- Dataset excerpts -
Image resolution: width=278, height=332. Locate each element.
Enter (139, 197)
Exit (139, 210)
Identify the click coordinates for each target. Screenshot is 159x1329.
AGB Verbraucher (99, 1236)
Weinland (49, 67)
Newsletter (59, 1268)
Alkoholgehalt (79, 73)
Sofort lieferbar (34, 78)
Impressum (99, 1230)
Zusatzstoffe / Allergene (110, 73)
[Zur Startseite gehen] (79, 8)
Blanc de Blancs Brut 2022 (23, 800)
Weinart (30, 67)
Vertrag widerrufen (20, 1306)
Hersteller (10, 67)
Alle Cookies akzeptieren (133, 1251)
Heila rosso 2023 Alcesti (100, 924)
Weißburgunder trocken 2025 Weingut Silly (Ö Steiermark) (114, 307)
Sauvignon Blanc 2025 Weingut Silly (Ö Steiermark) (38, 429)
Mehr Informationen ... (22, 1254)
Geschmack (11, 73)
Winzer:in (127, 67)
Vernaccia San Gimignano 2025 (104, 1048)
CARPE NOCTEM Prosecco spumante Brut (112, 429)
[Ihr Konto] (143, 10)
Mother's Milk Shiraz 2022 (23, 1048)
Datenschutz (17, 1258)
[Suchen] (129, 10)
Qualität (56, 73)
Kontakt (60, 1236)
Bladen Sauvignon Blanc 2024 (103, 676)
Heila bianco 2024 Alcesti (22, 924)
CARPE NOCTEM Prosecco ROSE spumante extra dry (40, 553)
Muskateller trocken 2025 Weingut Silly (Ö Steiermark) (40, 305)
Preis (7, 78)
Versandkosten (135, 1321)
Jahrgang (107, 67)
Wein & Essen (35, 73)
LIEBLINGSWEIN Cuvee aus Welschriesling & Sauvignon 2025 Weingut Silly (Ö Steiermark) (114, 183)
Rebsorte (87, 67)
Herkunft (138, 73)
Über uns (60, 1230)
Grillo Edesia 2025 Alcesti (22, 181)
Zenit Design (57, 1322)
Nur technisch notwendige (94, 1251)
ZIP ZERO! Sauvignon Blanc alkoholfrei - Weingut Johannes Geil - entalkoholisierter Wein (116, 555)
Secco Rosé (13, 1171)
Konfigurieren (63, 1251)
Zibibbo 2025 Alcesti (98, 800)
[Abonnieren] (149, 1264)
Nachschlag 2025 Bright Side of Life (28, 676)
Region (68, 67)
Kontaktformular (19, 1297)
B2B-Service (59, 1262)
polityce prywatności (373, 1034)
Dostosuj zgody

- Work to do -
Copy out all the records above again, swapping each "Sauvignon Blanc" for "Sauvignon blanc" and leaving every other character as it is.

- Answer -
Image resolution: width=278, height=332. Locate each element.
Enter (139, 197)
Exit (139, 210)
Identify the click coordinates for each target. Screenshot is 159x1329.
AGB Verbraucher (99, 1236)
Weinland (49, 67)
Newsletter (59, 1268)
Alkoholgehalt (79, 73)
Sofort lieferbar (34, 78)
Impressum (99, 1230)
Zusatzstoffe / Allergene (110, 73)
[Zur Startseite gehen] (79, 8)
Blanc de Blancs Brut 2022 (23, 800)
Weinart (30, 67)
Vertrag widerrufen (20, 1306)
Hersteller (10, 67)
Alle Cookies akzeptieren (133, 1251)
Heila rosso 2023 Alcesti (100, 924)
Weißburgunder trocken 2025 Weingut Silly (Ö Steiermark) (114, 307)
Sauvignon blanc 2025 Weingut Silly (Ö Steiermark) (38, 429)
Mehr Informationen ... (22, 1254)
Geschmack (11, 73)
Winzer:in (127, 67)
Vernaccia San Gimignano 2025 (104, 1048)
CARPE NOCTEM Prosecco spumante Brut (112, 429)
[Ihr Konto] (143, 10)
Mother's Milk Shiraz 2022 (23, 1048)
Datenschutz (17, 1258)
[Suchen] (129, 10)
Qualität (56, 73)
Kontakt (60, 1236)
Bladen Sauvignon blanc 2024 (103, 676)
Heila bianco 2024 Alcesti (22, 924)
CARPE NOCTEM Prosecco ROSE spumante extra dry (40, 553)
Muskateller trocken 2025 Weingut Silly (Ö Steiermark) (40, 305)
Preis (7, 78)
Versandkosten (135, 1321)
Jahrgang (107, 67)
Wein & Essen (35, 73)
LIEBLINGSWEIN Cuvee aus Welschriesling & Sauvignon 2025 Weingut Silly (Ö Steiermark) (114, 183)
Rebsorte (87, 67)
Herkunft (138, 73)
Über uns (60, 1230)
Grillo Edesia 2025 Alcesti (22, 181)
Zenit Design (57, 1322)
Nur technisch notwendige (94, 1251)
ZIP ZERO! Sauvignon blanc alkoholfrei - Weingut Johannes Geil - entalkoholisierter Wein (116, 555)
Secco Rosé (13, 1171)
Konfigurieren (63, 1251)
Zibibbo 2025 Alcesti (98, 800)
[Abonnieren] (149, 1264)
Nachschlag 2025 Bright Side of Life (28, 676)
Region (68, 67)
Kontaktformular (19, 1297)
B2B-Service (59, 1262)
polityce prywatności (373, 1034)
Dostosuj zgody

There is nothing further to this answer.